WHAT YOU SHOULD DO >> Pick up the text on the periodic review (R, S) inventory policy at its last line and continue it.

Periodic Review (R, S) Policy

Parameters:

• R (review period): How often to review (e.g., weekly)
• S (order-up-to level): Target inventory level

def calculate_order_up_to_level(demand_avg_daily, review_period_days,
                               lead_time_days, demand_std_daily,
                               service_level=0.95):
    """
    Calculate order-up-to level for periodic review

    Must cover demand during review period + lead time
    """

    # Total coverage period
    coverage_period = review_period_days + lead_time_days

    # Expected demand during coverage period
    expected_demand = demand_avg_daily * coverage_period

    # Safety stock for coverage period
    z = stats.norm.ppf(service_level)
    std_during_period = demand_std_daily * np.sqrt(coverage_period)
    safety_stock = z * std_during_period

    # Order-up-to level
    order_up_to = expected_demand + safety_stock

    return {
        'order_up_to_level': round(order_up_to, 0),
        'expected_demand': round(expected_demand, 0),
        'safety_stock': round(safety_stock, 0),
        'coverage_period_days': coverage_period,
        'service_level': service_level
    }

# Example
periodic_params = calculate_order_up_to_level(
    demand_avg_daily=100,
    review_period_days=7,    # Weekly review
    lead_time_days=14,
    demand_std_daily=20,
    service_level=0.95
)

print(f"Order-up-to Level (S): {periodic_params['order_up_to_level']} units")
print(f"Coverage period: {periodic_params['coverage_period_days']} days")

Simulation:

def simulate_periodic_review(demand_series, review_period, order_up_to_level,
                            lead_time, initial_inventory):
    """
    Simulate periodic review (R, S) policy
    """

    results = []
    inventory = initial_inventory
    on_order = []

    for day, demand in enumerate(demand_series):
        # Check for arrivals
        arrived_orders = [o for o in on_order if o['arrival_day'] == day]
        for order in arrived_orders:
            inventory += order['quantity']
            on_order.remove(order)

        # Satisfy demand
        actual_demand = min(demand, inventory)
        stockout = max(0, demand - inventory)
        inventory = max(0, inventory - demand)

        # Check if review day
        is_review_day = (day % review_period == 0)
        order_qty = 0

        if is_review_day:
            inventory_position = inventory + sum(o['quantity'] for o in on_order)

PROVIDED DATA >>
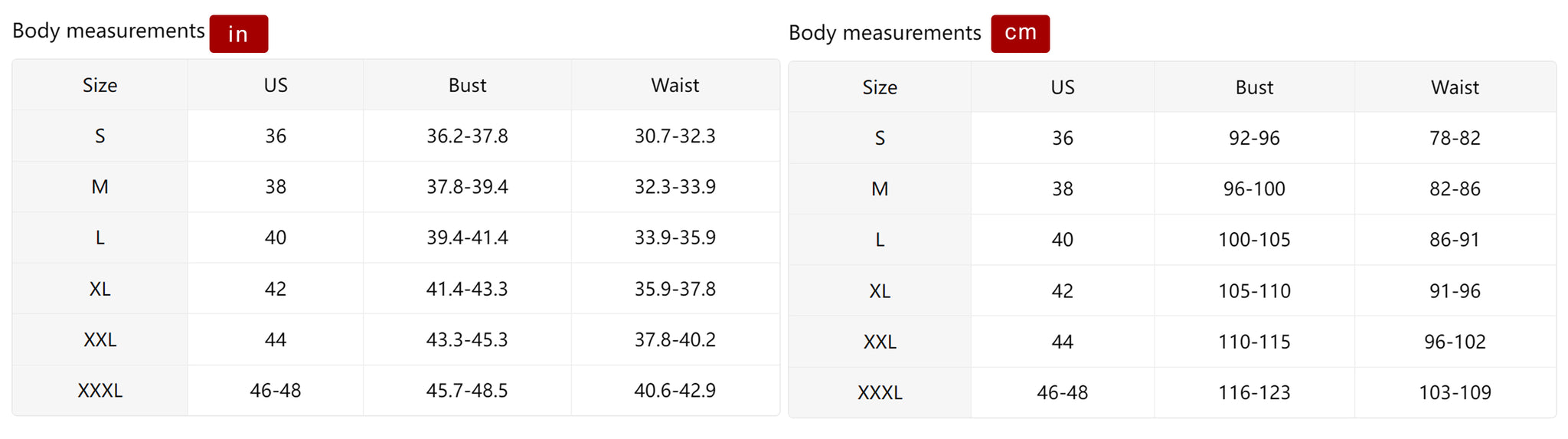Viewport: 1568px width, 439px height.
Task: Click the US column header in inches table
Action: (276, 85)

RESULT FOR THIS TASK >>
            order_qty = max(0, order_up_to_level - inventory_position)

            if order_qty > 0:
                on_order.append({
                    'quantity': order_qty,
                    'order_day': day,
                    'arrival_day': day + lead_time
                })

        results.append({
            'day': day,
            'demand': demand,
            'inventory_on_hand': inventory,
            'is_review_day': is_review_day,
            'order_quantity': order_qty,
            'stockout': stockout
        })

    return pd.DataFrame(results)

# Example
sim_results = simulate_periodic_review(
    demand_series=demand,
    review_period=7,
    order_up_to_level=2200,
    lead_time=14,
    initial_inventory=2000
)

print(f"Average inventory: {sim_results['inventory_on_hand'].mean():.0f}")
print(f"Stockout days: {(sim_results['stockout'] > 0).sum()}")
print(f"Orders placed: {(sim_results['order_quantity'] > 0).sum()}")

Min-Max Replenishment

Simple and Widely Used:

• Min: Trigger point (similar to reorder point)
• Max: Target level (order up to this)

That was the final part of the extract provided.